STORED DATA: Begin

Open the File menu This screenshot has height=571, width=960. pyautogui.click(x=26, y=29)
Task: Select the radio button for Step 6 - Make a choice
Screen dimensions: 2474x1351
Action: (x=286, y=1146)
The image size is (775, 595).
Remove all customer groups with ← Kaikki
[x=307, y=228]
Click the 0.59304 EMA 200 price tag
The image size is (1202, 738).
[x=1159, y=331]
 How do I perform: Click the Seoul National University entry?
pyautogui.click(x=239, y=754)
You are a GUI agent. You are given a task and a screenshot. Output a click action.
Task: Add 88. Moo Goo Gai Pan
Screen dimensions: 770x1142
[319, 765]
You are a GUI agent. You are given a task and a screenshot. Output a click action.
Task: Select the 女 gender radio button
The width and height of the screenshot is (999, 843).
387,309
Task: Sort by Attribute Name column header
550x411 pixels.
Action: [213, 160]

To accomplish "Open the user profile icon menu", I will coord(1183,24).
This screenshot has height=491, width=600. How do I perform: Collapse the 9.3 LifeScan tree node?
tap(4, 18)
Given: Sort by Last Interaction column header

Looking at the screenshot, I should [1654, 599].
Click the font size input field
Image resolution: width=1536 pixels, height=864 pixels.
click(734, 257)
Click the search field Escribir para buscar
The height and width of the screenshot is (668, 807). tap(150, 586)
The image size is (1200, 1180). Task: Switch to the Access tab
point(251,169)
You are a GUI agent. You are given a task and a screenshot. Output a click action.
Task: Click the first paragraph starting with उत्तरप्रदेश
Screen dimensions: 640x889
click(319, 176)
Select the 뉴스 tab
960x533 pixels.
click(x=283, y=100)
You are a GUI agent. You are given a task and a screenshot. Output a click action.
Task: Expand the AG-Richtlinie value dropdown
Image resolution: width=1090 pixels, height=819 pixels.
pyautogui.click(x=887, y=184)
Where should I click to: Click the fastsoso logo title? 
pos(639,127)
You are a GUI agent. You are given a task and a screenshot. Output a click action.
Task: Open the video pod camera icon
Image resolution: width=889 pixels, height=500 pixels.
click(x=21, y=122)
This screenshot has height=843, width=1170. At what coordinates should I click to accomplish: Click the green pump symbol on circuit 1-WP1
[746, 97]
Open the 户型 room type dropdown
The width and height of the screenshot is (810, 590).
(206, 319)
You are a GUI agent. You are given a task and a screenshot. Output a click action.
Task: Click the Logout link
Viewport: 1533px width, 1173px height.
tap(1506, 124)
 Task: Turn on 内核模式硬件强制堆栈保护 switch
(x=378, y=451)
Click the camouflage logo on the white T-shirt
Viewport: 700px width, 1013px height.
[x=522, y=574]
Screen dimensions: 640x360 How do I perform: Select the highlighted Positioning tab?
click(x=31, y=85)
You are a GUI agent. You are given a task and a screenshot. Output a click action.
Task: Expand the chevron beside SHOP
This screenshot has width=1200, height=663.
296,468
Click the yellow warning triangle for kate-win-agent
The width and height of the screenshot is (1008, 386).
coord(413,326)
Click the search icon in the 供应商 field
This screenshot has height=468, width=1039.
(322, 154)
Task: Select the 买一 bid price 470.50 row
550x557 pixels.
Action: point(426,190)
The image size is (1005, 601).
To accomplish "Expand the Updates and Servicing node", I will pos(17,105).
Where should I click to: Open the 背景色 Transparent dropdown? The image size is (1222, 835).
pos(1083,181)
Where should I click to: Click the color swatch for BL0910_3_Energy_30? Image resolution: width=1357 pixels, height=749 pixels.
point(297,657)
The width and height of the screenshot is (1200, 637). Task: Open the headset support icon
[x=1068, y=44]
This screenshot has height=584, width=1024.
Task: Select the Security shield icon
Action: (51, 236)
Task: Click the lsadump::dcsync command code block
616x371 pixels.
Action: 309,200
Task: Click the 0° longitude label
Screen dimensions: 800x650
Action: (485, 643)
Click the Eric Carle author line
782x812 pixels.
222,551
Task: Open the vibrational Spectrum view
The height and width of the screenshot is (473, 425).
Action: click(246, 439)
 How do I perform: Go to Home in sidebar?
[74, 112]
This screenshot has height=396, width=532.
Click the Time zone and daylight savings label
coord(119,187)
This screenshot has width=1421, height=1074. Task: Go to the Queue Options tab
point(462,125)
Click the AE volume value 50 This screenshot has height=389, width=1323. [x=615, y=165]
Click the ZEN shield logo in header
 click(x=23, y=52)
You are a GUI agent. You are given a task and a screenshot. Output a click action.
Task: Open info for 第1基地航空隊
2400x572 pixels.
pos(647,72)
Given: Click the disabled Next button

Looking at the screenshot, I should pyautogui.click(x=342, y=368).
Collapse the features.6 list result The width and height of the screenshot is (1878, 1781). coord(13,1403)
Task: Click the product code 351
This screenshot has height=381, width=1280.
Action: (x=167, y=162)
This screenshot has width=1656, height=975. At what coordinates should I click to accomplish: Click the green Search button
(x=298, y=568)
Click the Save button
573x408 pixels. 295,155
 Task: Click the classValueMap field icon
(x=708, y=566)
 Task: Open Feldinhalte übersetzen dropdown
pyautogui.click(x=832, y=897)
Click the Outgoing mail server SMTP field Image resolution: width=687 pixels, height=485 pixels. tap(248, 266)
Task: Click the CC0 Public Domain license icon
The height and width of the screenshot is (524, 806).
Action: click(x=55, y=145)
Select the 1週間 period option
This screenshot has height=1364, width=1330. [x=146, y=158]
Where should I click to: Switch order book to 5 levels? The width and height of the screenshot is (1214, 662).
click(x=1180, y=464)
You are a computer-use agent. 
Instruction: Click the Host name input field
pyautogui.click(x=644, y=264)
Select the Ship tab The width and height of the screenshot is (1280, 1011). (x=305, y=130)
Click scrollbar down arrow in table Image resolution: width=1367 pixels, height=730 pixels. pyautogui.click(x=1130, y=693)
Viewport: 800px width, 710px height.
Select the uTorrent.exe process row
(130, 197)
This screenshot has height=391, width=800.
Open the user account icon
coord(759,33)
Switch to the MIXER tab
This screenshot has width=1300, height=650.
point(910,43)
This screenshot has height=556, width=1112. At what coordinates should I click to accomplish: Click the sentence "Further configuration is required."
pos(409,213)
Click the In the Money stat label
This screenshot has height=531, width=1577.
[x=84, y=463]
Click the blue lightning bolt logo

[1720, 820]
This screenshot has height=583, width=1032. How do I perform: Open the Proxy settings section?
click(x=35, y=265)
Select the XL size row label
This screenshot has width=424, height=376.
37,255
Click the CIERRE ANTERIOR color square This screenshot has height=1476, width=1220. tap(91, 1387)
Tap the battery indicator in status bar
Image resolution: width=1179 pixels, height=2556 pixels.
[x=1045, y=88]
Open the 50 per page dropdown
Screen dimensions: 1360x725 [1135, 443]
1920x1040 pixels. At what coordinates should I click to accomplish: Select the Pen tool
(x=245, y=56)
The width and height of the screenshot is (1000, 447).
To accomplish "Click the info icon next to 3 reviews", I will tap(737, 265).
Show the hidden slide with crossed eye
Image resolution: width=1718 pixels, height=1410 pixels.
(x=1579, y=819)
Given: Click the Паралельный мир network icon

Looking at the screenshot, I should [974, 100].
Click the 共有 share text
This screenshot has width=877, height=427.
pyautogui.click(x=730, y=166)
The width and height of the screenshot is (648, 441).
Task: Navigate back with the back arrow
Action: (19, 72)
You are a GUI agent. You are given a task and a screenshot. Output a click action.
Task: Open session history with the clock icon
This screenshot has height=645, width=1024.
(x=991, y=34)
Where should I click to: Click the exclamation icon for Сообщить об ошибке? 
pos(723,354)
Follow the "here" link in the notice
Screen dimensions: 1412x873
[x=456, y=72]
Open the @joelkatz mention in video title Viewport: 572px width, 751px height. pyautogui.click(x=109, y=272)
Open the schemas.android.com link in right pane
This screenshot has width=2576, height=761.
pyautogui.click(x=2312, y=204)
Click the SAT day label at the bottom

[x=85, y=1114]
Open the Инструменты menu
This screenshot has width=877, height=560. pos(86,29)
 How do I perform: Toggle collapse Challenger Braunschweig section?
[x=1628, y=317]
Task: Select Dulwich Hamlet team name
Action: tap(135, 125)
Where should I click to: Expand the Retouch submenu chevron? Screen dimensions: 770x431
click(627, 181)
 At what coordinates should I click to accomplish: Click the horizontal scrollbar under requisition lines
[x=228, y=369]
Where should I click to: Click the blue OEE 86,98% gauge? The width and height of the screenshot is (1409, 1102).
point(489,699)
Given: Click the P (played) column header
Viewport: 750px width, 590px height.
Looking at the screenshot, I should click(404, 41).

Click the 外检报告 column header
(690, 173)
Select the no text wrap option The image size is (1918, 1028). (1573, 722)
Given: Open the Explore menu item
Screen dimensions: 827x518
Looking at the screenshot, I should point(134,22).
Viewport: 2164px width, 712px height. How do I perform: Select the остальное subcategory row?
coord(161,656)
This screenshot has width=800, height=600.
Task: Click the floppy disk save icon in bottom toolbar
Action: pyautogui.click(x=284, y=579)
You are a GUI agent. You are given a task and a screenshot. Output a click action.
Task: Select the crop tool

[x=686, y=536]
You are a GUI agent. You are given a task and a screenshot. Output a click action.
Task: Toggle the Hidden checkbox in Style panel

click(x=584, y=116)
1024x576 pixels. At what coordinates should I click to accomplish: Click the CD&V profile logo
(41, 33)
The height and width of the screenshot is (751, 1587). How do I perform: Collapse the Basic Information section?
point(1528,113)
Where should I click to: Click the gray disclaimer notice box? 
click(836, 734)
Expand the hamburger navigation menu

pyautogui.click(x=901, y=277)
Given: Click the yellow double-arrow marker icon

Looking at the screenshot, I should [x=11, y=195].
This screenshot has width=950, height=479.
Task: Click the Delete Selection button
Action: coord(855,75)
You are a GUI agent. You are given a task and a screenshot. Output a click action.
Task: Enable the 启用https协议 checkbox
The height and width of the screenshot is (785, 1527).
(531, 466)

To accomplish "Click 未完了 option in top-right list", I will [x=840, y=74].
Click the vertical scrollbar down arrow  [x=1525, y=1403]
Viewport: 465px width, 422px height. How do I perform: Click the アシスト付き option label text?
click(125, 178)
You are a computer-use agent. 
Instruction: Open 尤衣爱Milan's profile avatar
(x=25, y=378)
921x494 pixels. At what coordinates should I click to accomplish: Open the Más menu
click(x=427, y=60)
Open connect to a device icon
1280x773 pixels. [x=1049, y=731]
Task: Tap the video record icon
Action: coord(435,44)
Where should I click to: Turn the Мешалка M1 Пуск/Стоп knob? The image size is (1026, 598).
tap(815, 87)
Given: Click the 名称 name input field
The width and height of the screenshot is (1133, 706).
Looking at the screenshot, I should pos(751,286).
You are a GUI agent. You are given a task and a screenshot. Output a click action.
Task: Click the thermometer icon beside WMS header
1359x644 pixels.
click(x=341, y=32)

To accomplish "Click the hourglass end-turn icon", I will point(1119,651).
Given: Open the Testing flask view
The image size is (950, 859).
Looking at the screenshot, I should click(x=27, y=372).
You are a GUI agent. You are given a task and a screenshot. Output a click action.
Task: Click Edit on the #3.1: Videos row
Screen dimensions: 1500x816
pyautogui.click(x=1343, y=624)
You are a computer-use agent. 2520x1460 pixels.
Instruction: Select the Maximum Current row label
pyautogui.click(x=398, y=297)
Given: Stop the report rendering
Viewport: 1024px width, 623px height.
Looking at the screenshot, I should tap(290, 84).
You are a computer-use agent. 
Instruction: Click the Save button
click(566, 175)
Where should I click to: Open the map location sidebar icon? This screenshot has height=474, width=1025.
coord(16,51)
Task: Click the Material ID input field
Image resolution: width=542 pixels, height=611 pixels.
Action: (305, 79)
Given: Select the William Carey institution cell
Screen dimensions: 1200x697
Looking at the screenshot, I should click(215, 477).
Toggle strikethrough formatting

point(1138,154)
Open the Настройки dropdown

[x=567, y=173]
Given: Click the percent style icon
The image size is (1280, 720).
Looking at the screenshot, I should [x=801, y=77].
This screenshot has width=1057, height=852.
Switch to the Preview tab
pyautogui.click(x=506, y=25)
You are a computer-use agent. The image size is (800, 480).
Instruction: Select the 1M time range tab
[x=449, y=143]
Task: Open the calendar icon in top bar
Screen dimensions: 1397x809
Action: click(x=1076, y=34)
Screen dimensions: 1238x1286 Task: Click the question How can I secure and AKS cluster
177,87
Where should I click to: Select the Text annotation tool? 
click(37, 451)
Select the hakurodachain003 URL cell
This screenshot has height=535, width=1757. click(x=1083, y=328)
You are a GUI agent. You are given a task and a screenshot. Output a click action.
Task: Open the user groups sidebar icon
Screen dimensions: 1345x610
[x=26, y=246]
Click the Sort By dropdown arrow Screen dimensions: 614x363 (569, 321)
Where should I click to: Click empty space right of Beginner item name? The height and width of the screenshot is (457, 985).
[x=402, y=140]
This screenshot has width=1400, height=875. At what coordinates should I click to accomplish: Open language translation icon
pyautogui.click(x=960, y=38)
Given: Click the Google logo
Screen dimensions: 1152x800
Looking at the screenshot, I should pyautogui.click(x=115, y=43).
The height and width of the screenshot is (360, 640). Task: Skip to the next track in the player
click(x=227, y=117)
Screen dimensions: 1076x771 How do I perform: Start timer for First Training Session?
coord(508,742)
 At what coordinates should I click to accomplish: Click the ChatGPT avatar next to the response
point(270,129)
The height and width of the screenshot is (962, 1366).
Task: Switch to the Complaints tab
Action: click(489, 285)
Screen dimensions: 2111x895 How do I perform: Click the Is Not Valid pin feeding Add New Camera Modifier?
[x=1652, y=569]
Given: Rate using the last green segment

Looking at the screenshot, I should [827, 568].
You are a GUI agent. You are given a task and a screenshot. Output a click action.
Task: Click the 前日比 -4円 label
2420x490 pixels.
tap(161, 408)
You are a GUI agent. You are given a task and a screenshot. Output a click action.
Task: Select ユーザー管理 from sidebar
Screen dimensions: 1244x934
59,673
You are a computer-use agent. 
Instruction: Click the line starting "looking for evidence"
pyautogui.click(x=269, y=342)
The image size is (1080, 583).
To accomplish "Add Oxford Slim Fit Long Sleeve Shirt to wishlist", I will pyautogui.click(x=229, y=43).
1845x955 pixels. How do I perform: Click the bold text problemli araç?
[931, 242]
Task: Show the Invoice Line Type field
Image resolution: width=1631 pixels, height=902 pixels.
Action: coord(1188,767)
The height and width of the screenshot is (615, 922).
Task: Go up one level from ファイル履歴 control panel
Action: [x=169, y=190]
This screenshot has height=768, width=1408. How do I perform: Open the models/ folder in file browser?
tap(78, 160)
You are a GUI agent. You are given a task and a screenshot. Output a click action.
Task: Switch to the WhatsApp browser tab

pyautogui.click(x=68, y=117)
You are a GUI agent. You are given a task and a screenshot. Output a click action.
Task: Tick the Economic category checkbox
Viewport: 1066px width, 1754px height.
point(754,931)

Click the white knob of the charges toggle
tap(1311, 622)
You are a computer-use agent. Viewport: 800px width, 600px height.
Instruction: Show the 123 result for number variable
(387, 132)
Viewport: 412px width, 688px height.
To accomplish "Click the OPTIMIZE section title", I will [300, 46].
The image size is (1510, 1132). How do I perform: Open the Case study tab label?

STORED DATA: End

_EXERCISE AIM_
Everything above from the line containing "Click the 0.59304 EMA 200 price tag" down to the line containing "Task: Select the 女 gender radio button" should be copied exactly, both end lines included, and nothing else.

_EXERCISE SOLUTION_
Click the 0.59304 EMA 200 price tag
The image size is (1202, 738).
[x=1159, y=331]
 How do I perform: Click the Seoul National University entry?
pyautogui.click(x=239, y=754)
You are a GUI agent. You are given a task and a screenshot. Output a click action.
Task: Add 88. Moo Goo Gai Pan
Screen dimensions: 770x1142
[319, 765]
You are a GUI agent. You are given a task and a screenshot. Output a click action.
Task: Select the 女 gender radio button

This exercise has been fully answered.